* **TASK DIRECTIONS**:
Quote every line of the entries below word for word, leaving the pictures out of your answer.

* **AVAILABLE RECORDS**:

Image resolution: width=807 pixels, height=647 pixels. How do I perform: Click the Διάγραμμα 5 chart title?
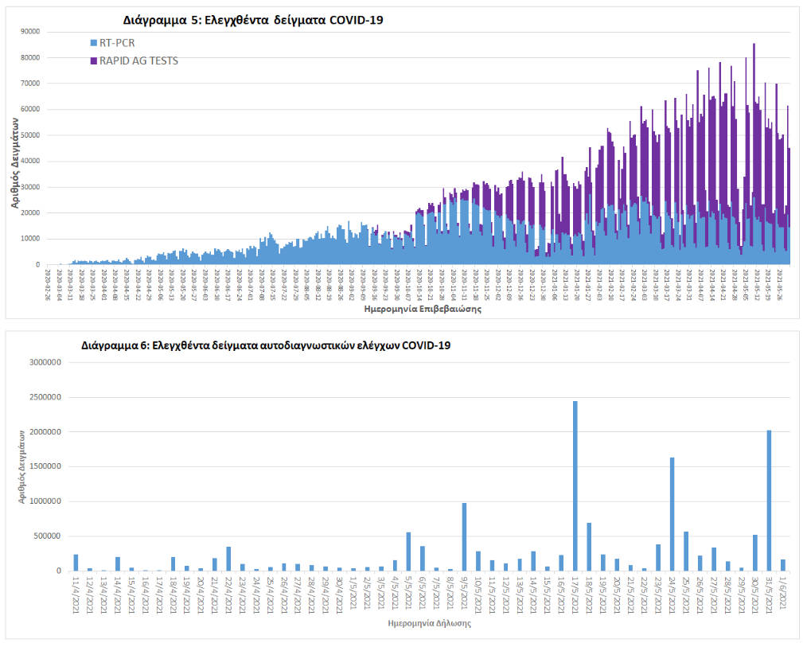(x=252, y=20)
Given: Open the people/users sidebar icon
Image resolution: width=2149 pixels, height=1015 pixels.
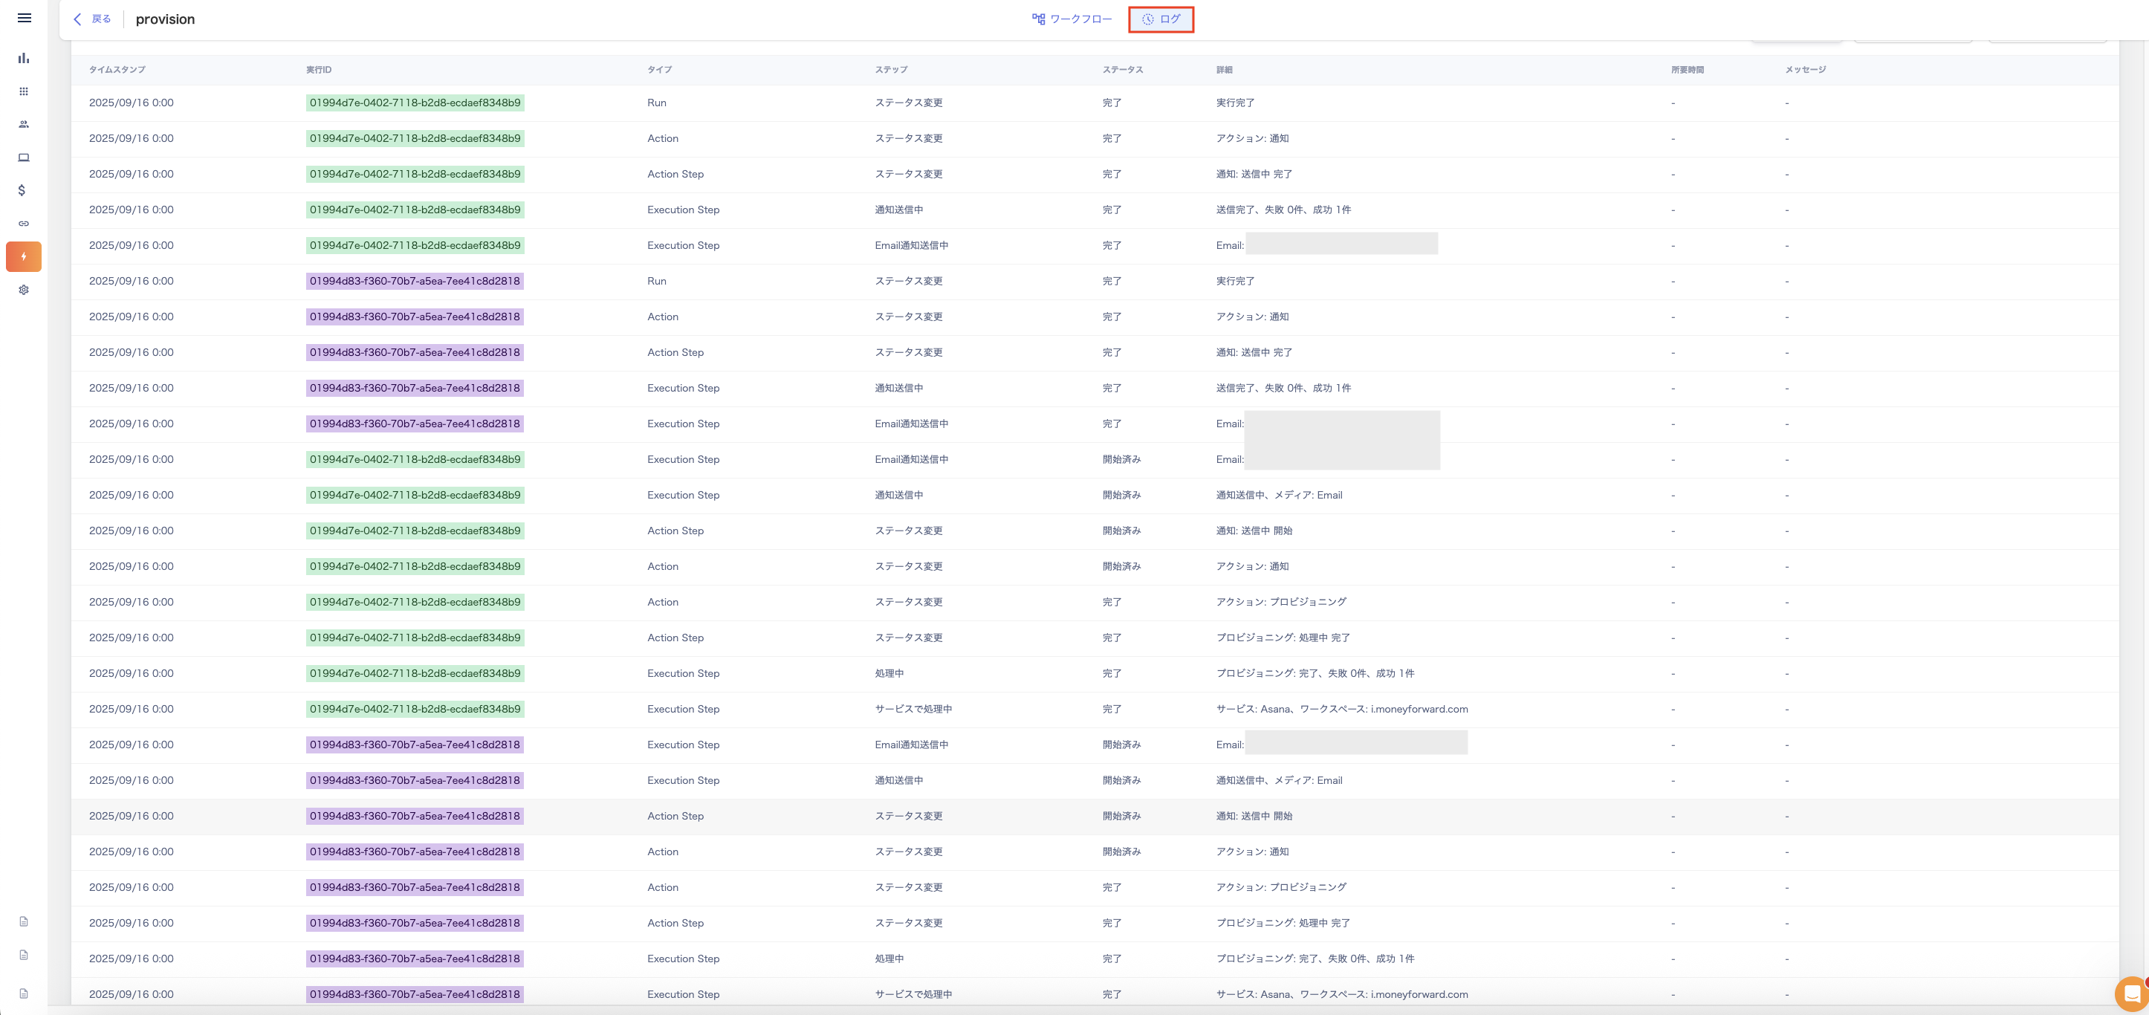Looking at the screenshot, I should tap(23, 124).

* **PROBLEM SOLUTION**:
Image resolution: width=807 pixels, height=647 pixels. How do I perform: Click the Διάγραμμα 5 chart title?
(x=252, y=20)
Given: Open the people/users sidebar icon
Image resolution: width=2149 pixels, height=1015 pixels.
Looking at the screenshot, I should tap(23, 124).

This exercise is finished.